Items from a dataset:
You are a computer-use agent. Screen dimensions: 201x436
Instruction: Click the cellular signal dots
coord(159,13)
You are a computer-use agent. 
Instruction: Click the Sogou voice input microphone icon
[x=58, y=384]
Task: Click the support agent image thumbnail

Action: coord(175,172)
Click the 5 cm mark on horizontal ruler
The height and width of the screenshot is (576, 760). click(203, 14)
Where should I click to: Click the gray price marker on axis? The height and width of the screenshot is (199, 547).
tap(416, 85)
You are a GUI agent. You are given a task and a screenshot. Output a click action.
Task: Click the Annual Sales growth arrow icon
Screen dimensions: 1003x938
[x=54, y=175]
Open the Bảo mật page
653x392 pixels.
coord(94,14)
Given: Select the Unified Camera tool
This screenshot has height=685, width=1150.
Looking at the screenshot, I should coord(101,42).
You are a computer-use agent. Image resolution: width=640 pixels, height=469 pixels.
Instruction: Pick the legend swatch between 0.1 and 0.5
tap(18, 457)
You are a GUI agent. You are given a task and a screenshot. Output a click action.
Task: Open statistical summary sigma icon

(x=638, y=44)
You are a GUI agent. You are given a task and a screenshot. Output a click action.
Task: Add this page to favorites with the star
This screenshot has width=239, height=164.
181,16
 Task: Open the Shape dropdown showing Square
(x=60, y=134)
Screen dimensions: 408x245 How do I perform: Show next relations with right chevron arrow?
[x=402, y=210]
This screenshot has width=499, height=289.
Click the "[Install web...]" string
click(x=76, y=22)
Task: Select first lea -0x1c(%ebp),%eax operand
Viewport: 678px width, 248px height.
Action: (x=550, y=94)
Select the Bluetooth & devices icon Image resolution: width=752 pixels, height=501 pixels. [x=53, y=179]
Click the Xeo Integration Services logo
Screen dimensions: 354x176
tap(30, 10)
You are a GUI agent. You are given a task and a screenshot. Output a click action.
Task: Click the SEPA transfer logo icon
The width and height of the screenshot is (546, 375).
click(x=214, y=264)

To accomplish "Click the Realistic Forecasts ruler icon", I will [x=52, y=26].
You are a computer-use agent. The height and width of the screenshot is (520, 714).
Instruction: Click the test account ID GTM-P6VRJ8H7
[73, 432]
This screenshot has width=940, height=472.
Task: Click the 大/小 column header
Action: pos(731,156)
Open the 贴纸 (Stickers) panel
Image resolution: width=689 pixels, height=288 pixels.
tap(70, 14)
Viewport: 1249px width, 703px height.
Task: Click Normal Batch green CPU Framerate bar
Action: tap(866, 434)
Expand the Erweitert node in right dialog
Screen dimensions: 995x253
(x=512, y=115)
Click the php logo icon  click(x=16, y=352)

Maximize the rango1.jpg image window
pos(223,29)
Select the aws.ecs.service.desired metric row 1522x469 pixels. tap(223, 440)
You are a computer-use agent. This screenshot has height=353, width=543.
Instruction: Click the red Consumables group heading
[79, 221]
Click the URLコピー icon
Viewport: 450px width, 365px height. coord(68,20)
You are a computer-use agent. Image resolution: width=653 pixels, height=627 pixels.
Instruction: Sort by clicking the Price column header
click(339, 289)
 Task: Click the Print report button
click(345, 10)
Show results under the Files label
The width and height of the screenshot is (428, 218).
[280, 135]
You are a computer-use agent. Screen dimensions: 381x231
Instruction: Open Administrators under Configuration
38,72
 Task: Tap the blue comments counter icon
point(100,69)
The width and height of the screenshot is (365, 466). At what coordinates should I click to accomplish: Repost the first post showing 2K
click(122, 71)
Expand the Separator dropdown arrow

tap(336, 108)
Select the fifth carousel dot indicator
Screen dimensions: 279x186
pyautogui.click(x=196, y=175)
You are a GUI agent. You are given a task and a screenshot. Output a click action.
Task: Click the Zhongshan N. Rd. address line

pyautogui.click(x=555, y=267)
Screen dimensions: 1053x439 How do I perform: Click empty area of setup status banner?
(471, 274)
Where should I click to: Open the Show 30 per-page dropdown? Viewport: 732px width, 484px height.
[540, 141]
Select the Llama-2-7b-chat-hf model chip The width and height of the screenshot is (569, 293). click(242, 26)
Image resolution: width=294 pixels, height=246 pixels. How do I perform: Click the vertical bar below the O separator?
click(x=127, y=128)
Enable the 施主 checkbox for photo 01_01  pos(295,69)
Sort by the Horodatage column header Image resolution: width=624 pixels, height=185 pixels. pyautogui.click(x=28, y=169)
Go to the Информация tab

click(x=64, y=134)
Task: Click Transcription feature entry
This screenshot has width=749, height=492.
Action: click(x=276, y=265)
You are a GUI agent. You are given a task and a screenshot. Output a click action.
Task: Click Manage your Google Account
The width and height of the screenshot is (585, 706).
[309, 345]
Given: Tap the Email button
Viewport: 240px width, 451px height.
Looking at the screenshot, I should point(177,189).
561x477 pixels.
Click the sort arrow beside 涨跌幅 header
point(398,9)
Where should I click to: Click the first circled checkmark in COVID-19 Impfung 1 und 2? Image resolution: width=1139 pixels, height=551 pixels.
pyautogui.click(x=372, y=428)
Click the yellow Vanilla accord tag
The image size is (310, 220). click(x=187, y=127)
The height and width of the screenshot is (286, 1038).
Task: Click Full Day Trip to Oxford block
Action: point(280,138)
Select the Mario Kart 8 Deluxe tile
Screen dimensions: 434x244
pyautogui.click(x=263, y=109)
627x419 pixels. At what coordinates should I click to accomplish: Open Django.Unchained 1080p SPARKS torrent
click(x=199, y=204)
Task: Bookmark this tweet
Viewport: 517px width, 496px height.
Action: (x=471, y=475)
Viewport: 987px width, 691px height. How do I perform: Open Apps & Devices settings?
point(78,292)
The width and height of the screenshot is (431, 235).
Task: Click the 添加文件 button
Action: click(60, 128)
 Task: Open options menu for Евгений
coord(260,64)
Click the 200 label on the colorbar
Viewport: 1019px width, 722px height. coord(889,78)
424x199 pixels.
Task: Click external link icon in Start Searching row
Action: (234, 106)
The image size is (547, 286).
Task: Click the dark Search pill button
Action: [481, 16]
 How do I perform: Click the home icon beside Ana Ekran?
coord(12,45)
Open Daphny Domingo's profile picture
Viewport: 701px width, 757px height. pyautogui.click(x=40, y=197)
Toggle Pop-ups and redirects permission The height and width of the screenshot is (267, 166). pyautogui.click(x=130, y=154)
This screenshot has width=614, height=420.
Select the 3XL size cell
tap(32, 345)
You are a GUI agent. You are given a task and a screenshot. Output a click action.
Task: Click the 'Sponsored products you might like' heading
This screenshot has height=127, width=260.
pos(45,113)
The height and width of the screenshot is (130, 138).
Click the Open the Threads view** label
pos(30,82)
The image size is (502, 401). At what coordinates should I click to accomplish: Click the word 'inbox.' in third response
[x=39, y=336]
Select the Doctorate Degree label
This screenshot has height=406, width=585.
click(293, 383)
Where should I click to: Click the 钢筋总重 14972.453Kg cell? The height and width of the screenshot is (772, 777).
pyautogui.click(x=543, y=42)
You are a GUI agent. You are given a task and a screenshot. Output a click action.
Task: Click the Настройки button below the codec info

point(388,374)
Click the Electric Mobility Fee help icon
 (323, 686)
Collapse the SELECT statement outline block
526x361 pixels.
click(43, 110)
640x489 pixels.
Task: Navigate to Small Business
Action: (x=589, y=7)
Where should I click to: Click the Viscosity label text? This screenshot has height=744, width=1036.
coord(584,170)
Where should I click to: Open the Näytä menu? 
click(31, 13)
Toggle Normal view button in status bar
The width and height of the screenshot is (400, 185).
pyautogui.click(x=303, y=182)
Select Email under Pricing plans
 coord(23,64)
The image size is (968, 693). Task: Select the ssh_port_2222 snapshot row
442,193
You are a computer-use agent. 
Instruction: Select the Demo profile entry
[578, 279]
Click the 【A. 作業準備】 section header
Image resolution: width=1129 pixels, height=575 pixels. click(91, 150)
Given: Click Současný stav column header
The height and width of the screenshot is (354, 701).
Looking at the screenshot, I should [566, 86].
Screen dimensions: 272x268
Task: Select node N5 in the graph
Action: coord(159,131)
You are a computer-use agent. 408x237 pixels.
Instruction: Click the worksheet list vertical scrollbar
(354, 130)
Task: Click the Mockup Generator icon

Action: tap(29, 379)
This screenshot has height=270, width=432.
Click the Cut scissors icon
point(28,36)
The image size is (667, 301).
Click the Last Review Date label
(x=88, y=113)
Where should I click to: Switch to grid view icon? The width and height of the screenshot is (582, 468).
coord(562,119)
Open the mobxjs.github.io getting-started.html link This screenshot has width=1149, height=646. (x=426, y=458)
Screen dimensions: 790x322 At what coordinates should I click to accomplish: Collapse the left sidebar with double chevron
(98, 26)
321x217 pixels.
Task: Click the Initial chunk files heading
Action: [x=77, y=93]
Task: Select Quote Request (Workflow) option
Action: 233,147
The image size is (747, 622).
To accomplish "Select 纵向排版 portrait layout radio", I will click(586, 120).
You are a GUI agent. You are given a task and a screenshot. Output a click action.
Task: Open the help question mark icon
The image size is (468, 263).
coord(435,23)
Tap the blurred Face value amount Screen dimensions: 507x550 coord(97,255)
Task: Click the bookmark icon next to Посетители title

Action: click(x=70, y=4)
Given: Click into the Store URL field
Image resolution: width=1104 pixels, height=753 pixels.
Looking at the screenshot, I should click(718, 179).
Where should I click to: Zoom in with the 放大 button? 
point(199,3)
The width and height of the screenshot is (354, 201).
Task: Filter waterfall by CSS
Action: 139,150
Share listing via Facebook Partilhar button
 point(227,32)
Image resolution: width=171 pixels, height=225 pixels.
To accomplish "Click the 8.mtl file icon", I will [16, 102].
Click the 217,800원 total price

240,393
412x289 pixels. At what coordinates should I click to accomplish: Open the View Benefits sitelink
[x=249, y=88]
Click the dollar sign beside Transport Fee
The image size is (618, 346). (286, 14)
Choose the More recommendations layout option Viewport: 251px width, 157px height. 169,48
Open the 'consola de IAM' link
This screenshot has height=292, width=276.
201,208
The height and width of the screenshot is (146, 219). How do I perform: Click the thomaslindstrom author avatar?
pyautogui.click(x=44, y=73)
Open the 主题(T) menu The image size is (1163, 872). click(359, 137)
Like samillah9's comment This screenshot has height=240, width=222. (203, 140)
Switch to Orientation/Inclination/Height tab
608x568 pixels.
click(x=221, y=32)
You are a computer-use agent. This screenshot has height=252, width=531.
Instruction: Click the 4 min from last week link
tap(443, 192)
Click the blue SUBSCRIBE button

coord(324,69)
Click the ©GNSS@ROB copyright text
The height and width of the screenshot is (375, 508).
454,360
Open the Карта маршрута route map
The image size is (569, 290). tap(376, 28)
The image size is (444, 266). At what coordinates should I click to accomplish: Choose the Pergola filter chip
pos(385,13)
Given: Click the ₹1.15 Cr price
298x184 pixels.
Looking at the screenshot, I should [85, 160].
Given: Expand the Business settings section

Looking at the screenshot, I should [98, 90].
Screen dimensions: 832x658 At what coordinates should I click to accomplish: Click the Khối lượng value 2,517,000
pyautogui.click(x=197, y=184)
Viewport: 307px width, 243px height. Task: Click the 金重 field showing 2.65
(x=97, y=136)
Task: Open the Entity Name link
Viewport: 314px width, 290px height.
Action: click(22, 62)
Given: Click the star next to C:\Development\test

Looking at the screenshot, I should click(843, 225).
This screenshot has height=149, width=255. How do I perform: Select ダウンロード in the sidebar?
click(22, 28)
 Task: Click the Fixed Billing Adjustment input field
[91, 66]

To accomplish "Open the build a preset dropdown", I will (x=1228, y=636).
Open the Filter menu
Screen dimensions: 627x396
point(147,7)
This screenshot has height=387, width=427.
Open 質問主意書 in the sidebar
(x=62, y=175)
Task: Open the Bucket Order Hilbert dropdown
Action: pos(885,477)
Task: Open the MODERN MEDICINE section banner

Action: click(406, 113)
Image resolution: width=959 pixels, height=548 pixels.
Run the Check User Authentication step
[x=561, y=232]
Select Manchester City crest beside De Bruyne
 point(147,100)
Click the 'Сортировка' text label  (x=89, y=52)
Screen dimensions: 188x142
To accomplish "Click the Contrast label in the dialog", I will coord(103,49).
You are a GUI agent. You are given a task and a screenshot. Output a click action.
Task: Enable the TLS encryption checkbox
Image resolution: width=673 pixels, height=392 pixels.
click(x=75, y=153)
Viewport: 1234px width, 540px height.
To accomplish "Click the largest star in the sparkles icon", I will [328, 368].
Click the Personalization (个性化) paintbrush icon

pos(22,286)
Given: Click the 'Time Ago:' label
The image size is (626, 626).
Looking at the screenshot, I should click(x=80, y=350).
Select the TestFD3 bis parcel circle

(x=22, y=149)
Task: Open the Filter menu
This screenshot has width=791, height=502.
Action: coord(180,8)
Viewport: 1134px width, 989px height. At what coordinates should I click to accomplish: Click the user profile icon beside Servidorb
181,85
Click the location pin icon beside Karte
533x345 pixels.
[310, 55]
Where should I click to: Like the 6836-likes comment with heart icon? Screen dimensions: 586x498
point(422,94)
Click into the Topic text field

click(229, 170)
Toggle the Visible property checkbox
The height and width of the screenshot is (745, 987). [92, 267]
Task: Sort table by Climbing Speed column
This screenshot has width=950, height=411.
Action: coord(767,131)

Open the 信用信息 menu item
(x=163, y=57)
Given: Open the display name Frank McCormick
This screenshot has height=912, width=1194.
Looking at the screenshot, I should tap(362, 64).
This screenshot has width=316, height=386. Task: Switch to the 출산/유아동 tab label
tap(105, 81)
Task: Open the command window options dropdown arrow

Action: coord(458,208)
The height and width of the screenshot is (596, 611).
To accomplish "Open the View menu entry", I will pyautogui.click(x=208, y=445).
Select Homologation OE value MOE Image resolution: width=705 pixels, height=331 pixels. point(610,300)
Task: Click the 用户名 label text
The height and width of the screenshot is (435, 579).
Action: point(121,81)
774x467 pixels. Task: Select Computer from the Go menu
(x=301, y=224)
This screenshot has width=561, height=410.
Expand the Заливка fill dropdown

- [Task directions] Copy out all lines above holding "layout".

- [Response below]
To accomplish "Select 纵向排版 portrait layout radio", I will click(586, 120).
Choose the More recommendations layout option Viewport: 251px width, 157px height. 169,48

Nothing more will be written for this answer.